Ne yemiyoruz? Şunu yemiyoruz? Nereye gitmiyoruz? Buraya gitmiyoruz? di mi?
Bu sabah kahvaltıda bayram tatilinden konuşurken denize
gireceğimizi anlattık kızlara. Begüm hemen kaç gün kaldığını sordu, Müge durur
mu hemen o da sordu. Tabii henüz gün kavramı falan olmadığı için gidip mayosunu
giymeye odasına koştu. Artık işe çok geç kaldığım için ben de odaya girip
fırsat bu fırsat diyerek giydirmeye başladım. Bir iki dakika sonra durumu
anladı. “hadi anneciğim gidip öğretmenine denize nasıl gireceğimizi anlatalım,
gidip biz denize gideceğiz diyelim” dedim ama hiçbir şey fayda etmedi. Kreşe
gitmek zorunda kaldığını anlayana kadar giydirip kapıya gelmiştik.

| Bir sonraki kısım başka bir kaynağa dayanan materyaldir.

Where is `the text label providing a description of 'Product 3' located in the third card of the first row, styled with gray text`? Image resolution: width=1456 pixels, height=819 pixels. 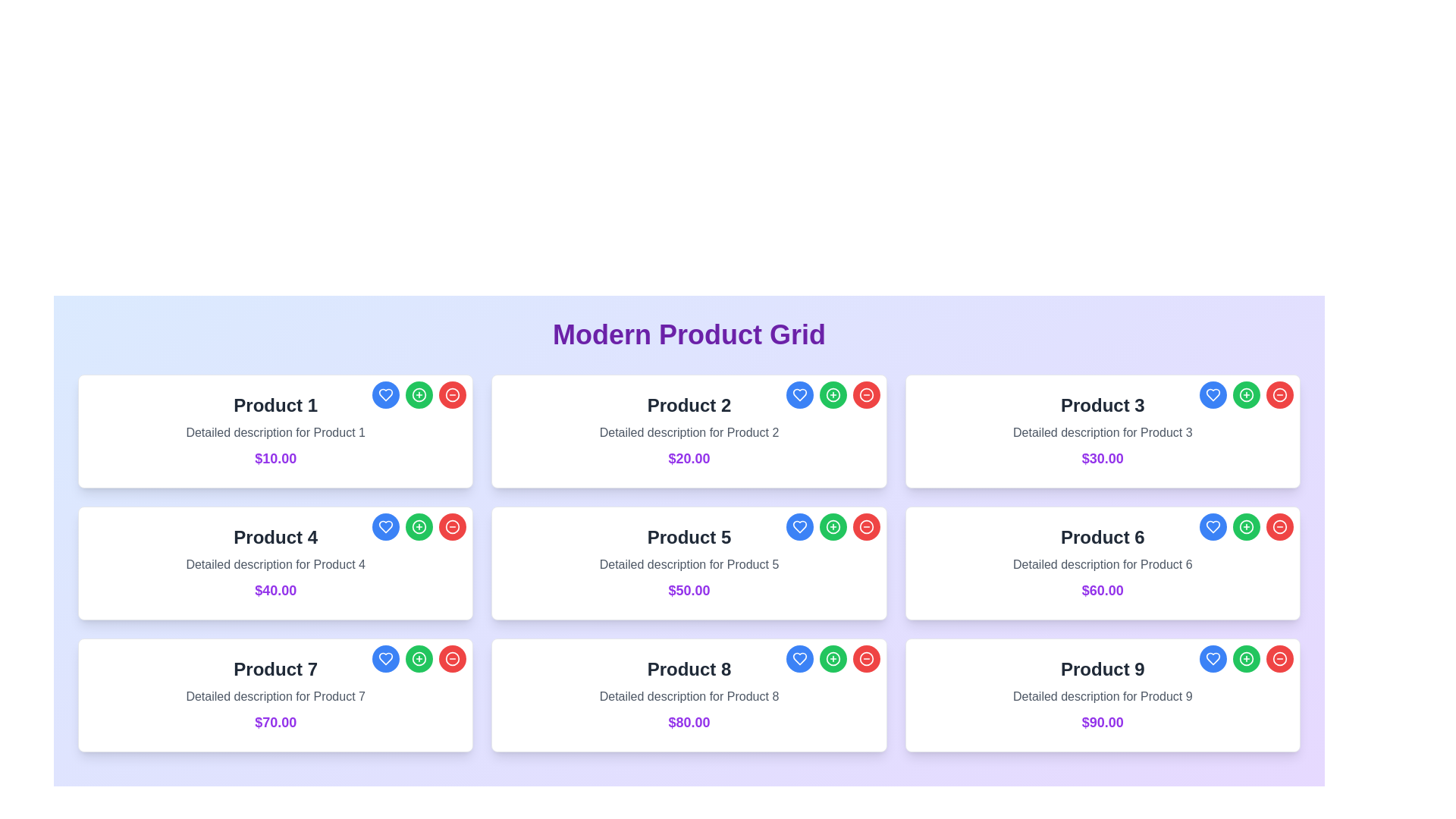 the text label providing a description of 'Product 3' located in the third card of the first row, styled with gray text is located at coordinates (1103, 432).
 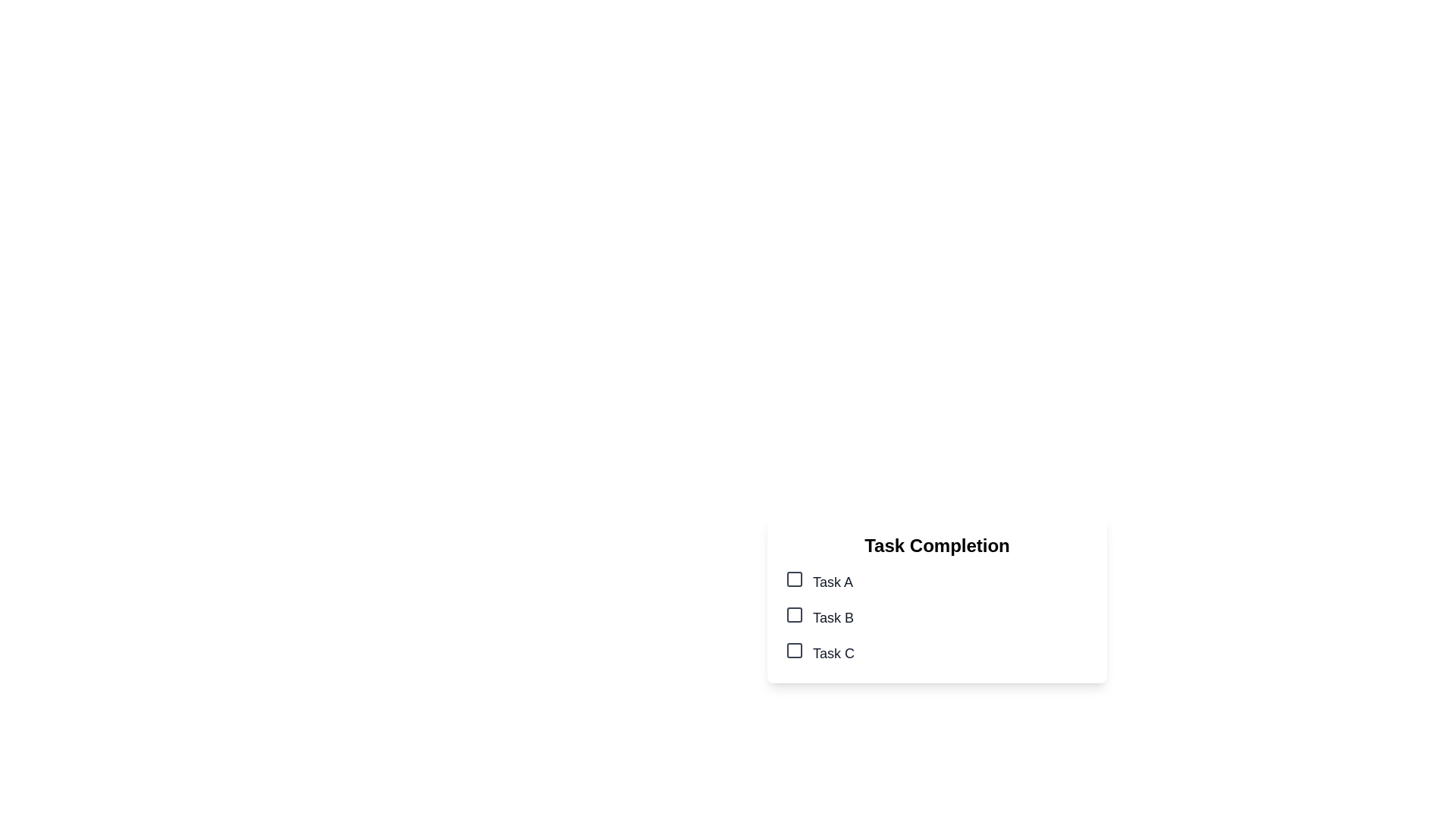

Göz yaşları
içinde ayakkabılarını giydirirken hıçkıra hıçkıra ağlıyor bir yandan da hayal
kırıklığını ifade edebilecek tek cümleyi tekrarlıyordu.
“hani denize girecektik?? Hani havuza gidecektik???”.
Tamam anne kuzusu merak etme Hacerle konuştum, mecburen biraz erken
çıkmasını kabul ettim , patronumla papaz olup (Güneş hanım bu erken
çıkma işini abarttınız artık” dedittirene, anneannen “yeter artık düş yakamdan
kızım, ben de özgürce bir hayatımı yaşayayım” diyene kadar seni evinde sıcak
yuvanda tutacağım. Gelecek pazartesine kadar sık dişini badem şekeri.